Der CDU-Außenpolitiker Roderich Kiesewetter warnte vor eine nuklearen Eskalation: "Wenn Putin taktische Nuklearwaffen einsetzen sollte, wird das nicht gegen militärische Ziele gehen, sondern wird dazu führen, dass er Massenmigration, Flucht, Vertreibung und Elend in der Ukraine herbeiführen will", sagte Kiesewetter zu RTL/ntv.

Die Bundesregierung sah sich durch die Kreml-Ankündigung zunächst allerdings nicht zu einer Neueinschätzung der atomaren Bedrohungslage veranlasst. Ein Sprecher des Verteidigungsministeriums sagte: "Wir haben derzeit keine Kenntnisse darüber, bekommen keine Nachrichten darüber, dass seitens Russlands die Bereitschaft der Nuklearkräfte hochgefahren würde."

Mehrere Abgeordnete warfen die Frage auf, ob Putins Schritt zu einem Stimmungsumschwung in Russland führen könnte. Putin könne "die immensen Opfer des Krieges auch im eigenen Land nicht mehr mit noch so viel Propaganda weglügen", erklärte Grünen-Vizefraktionschefin Agnieszka Brugger. FDP-Experte-Lambsdorff sagte: "Das ist schon für die russische Gesellschaft eine ganz schöne Veränderung, weil der Krieg damit auch in den großen Metropolen ankommt."

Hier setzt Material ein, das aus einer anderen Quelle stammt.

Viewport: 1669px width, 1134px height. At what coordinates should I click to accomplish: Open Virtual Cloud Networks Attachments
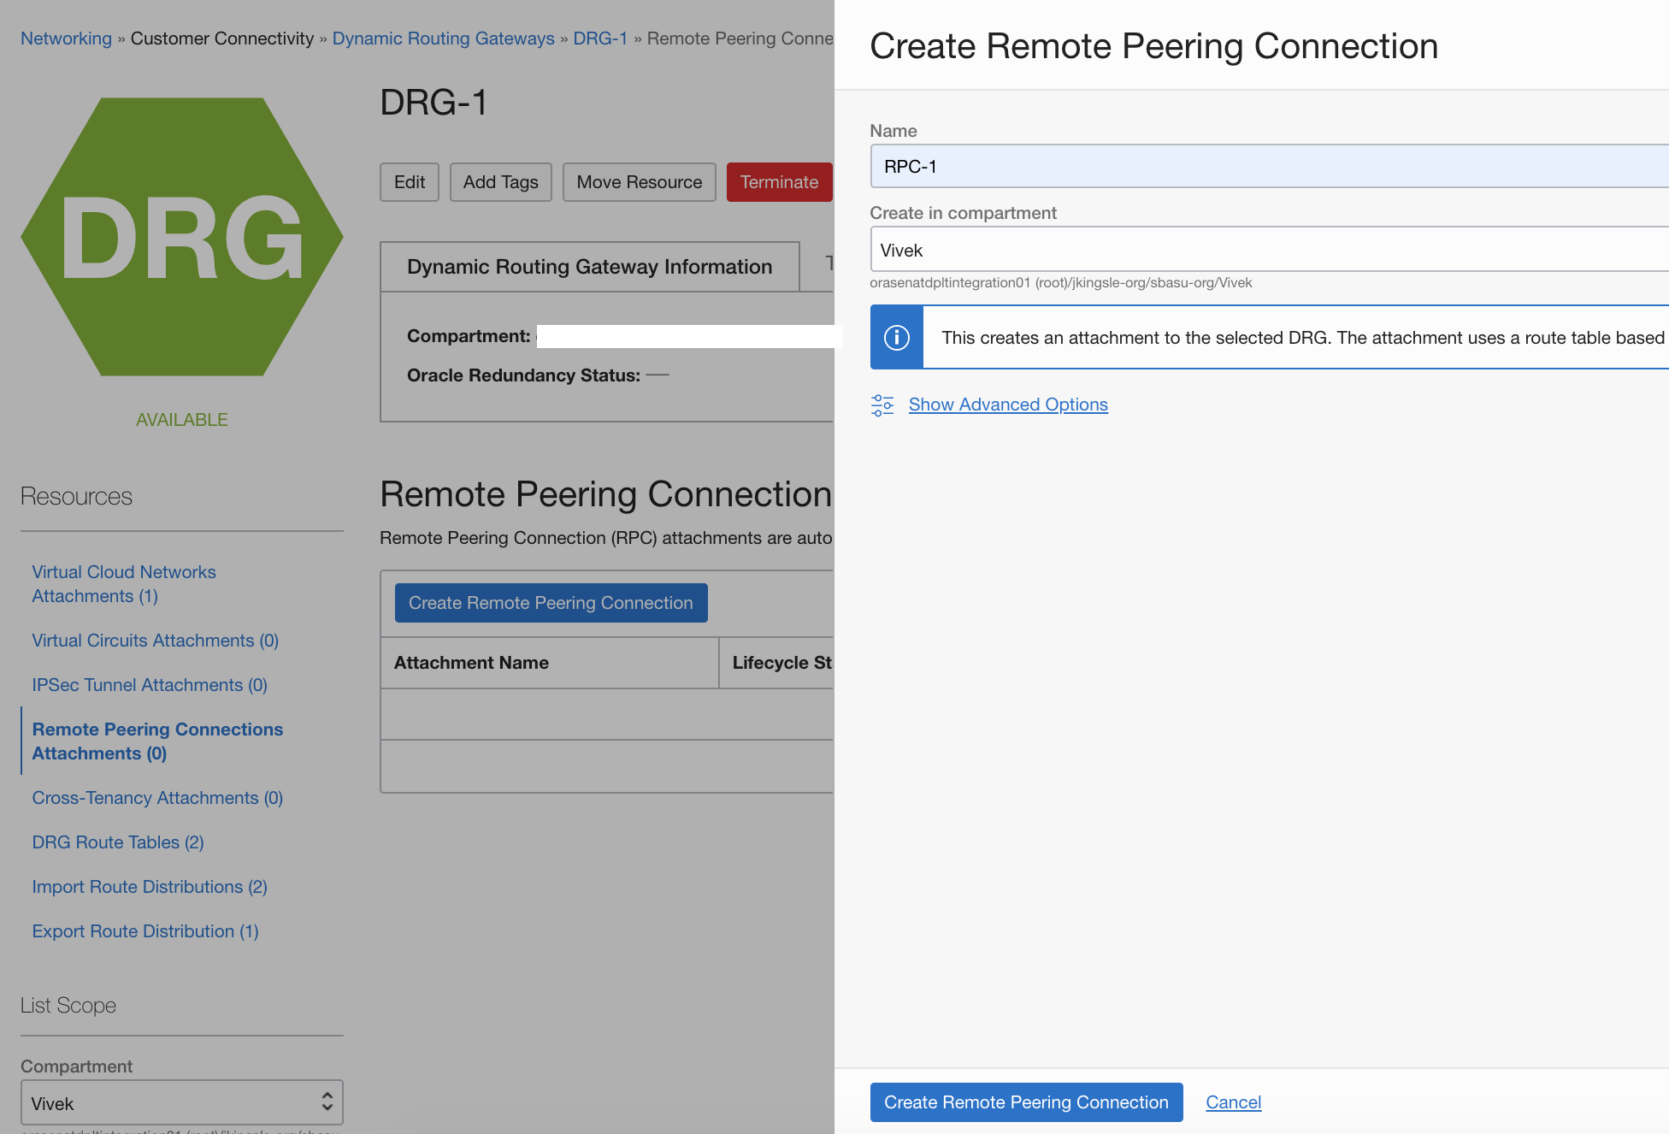pyautogui.click(x=123, y=583)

Die russische Teilmobilisierung ließ in Deutschland die Forderung nach Lieferung von Kampfpanzern lauter werden. Es sei nun "entscheidend, dass wir der Ukraine weiterhin militärisch, wirtschaftlich und humanitär helfen", sagte der Grünen-Abgeordnete Anton Hofreiter zu t-online. "Da, wo es nötig ist, müssen wir unsere Unterstützung noch ausbauen. Dazu gehört auch die Lieferung von Schützen- und Kampfpanzern."

Die Bundesregierung will auch nach der angekündigten Teilmobilmachung keine Waffen an die Ukraine liefern, die sich für einen Angriff auf Russland eignen würden. "Wir wollen die Ukraine ertüchtigen, sich zu verteidigen", sagte Vizeregierungssprecher Wolfgang Büchner. "Aber es geht nicht darum, Waffen zu liefern, mit denen Russland angegriffen werden kann."

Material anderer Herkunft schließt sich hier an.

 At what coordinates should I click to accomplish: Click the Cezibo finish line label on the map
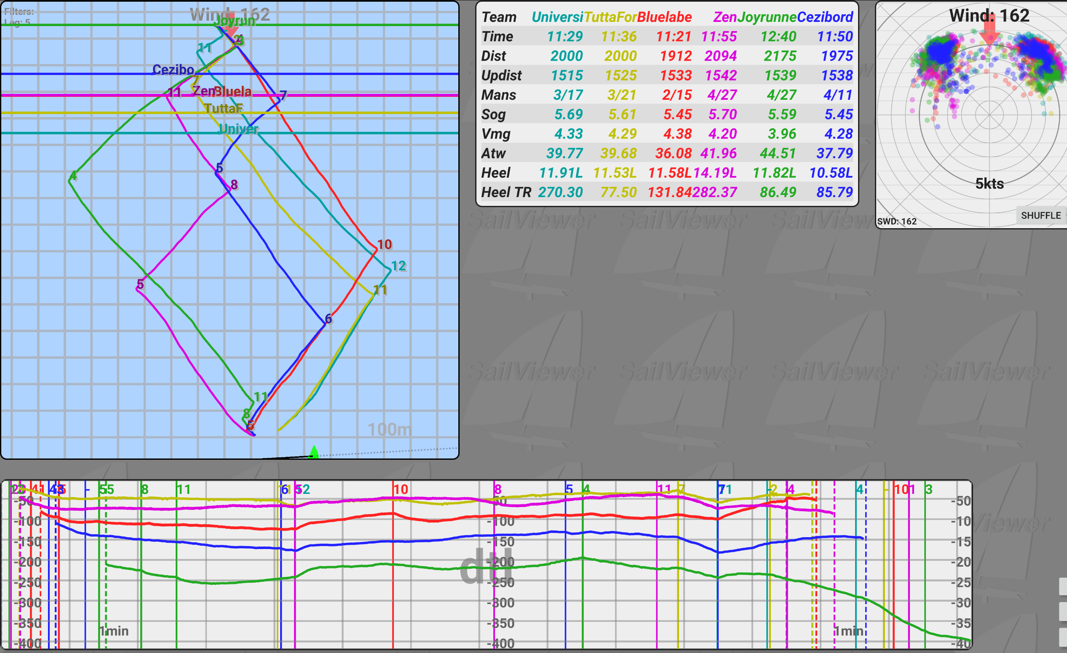tap(173, 70)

Der AfD-Verteidigungsexperte Rüdiger Lucassen sprach von "ernstzunehmenden Eskalationsschritten" und einer "beunruhigenden Ausweitung des Krieges". Er forderte die Bundesregierung zu einer diplomatischen Offensive auf, um den Krieg zu beenden.

Die Bundesregierung lehnt bislang die von der Ukraine gewünschte Lieferung westlicher Kampfpanzer ab; hier gebe es keine neue Linie, sagte ein Sprecher des Verteidigungsministeriums.